Google’s approach may also create new legal and reputational risks. As AI-generated responses become central to user interaction, questions of liability, copyright, and misinformation become harder to manage. The company has not outlined a clear redress mechanism for content creators, and its stance on IP usage in training data remains murky. In a regulated future, vague positioning will not be good enough.
Enterprise buyers are, of course, taking note and sweating, having to make decisions that could have real ramifications for the success of their businesses. Many are now re-evaluating their tech stacks with an eye toward model provenance, contractual clarity, and AI lifecycle management. Tools are no longer judged only on what they can do today, but on how safely and predictably they scale over time. In this context, Google’s lack of transparency on Gemini’s training data, alignment strategy, or long-term pricing makes it a hard sell for risk-averse CIOs.
Undermining dominance
Even the educational ecosystem, where Google once dominated with Chromebooks and Docs, is fracturing. New data is revealing that AI cheating has become so widespread in US schools that many institutions are bringing back blue books, paper-based exams to ensure students actually think. If Google’s AI integrations continue to push output over cognition, it may find itself on the wrong side of a broader societal backlash against mindless automation and killing critical thought.
So what should businesses do in light of this uncertainty? First, they should isolate Google’s AI services from core infrastructure unless contractual terms offer genuine stability and transparency. Second, they should push vendors, including Google, to offer clearer AI governance, including data handling disclosures, model documentation, and output reliability guarantees. Third, they should consider blending best-of-breed AI services instead of defaulting to bundled ecosystems. Will any of this happen? Of course not, or at least not for a few years while businesses catch up and avoid making decisions that may bite them down the line during uncertain geopolitical times.
Google’s scale is often mistaken by many business execs as strategic leadership, which is incorrect. Google remains a company with deep issues thanks to its monopolisation, government contracts and recent political decisions. An engineering juggernaut who has the talent and compute power to compete with any player in the world, and in some ways, the most to lose and the most at risk. But in the AI era, being big alone isn’t enough. Strategy, trust, and integration discipline now matter just as much as model capability. Google’s I/O event was a reminder that momentum can create headlines, but not necessarily long-term value. While there are a lot of reasons to be happy, Google, and parent company Alphabet, are finding themselves attacked from pretty much all sides and that makes them more unpredictable for businesses than in previous years.

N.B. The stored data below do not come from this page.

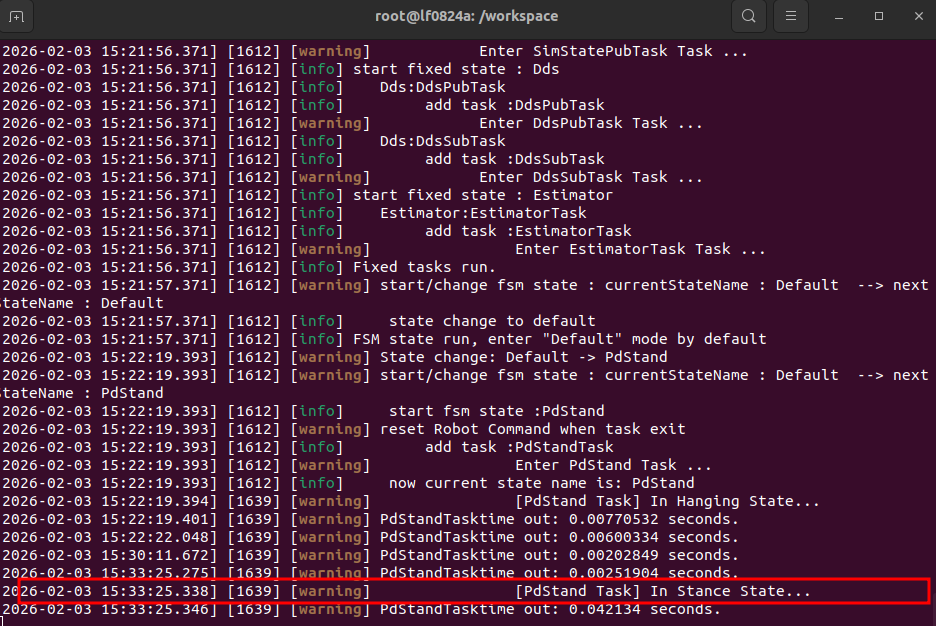Open the terminal search tool
This screenshot has height=626, width=936.
pyautogui.click(x=748, y=16)
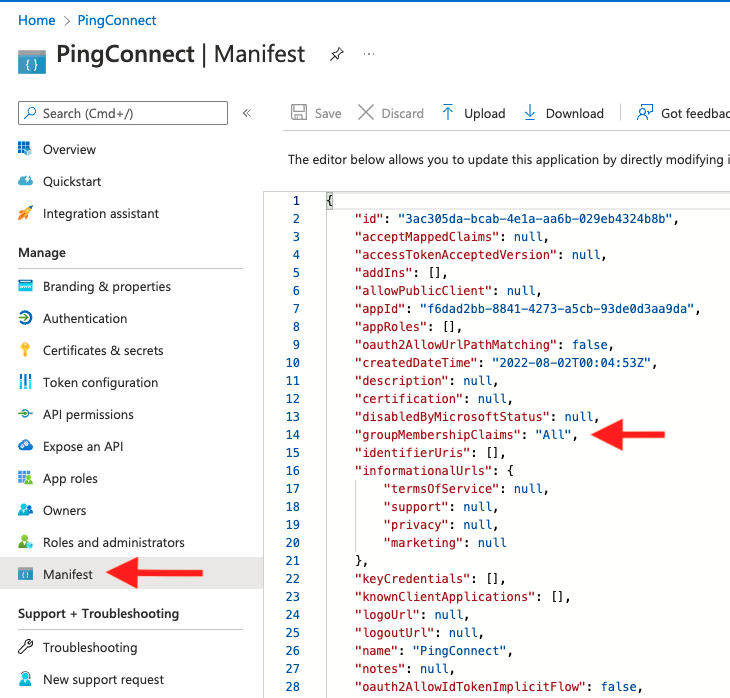Go to Branding & properties
Viewport: 730px width, 698px height.
pyautogui.click(x=106, y=287)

Like most large platforms, Google is doing its best with unfinished products, ravenous stakeholders, few imposed guardrails, and slow, unknowledgeable government entities who are eager to not be left behind. Enterprises that want to build responsibly, scalably, and competitively in an AI-saturated future need more than demos and vision statements, they need infrastructure partners who treat AI with the same rigour as cloud, security, or finance systems, more foundational, not experimental. Google has talked a good game at the most recent I/O, but now the company needs to show business it can prioritise continuity, governance and enterprise-grade accountability in order to win over customers who have a lot of options and who don’t want to get it wrong and become dependent.
Paul Armstrong is founder of TBD Group (including TBD+), and author of Disruptive Technologies.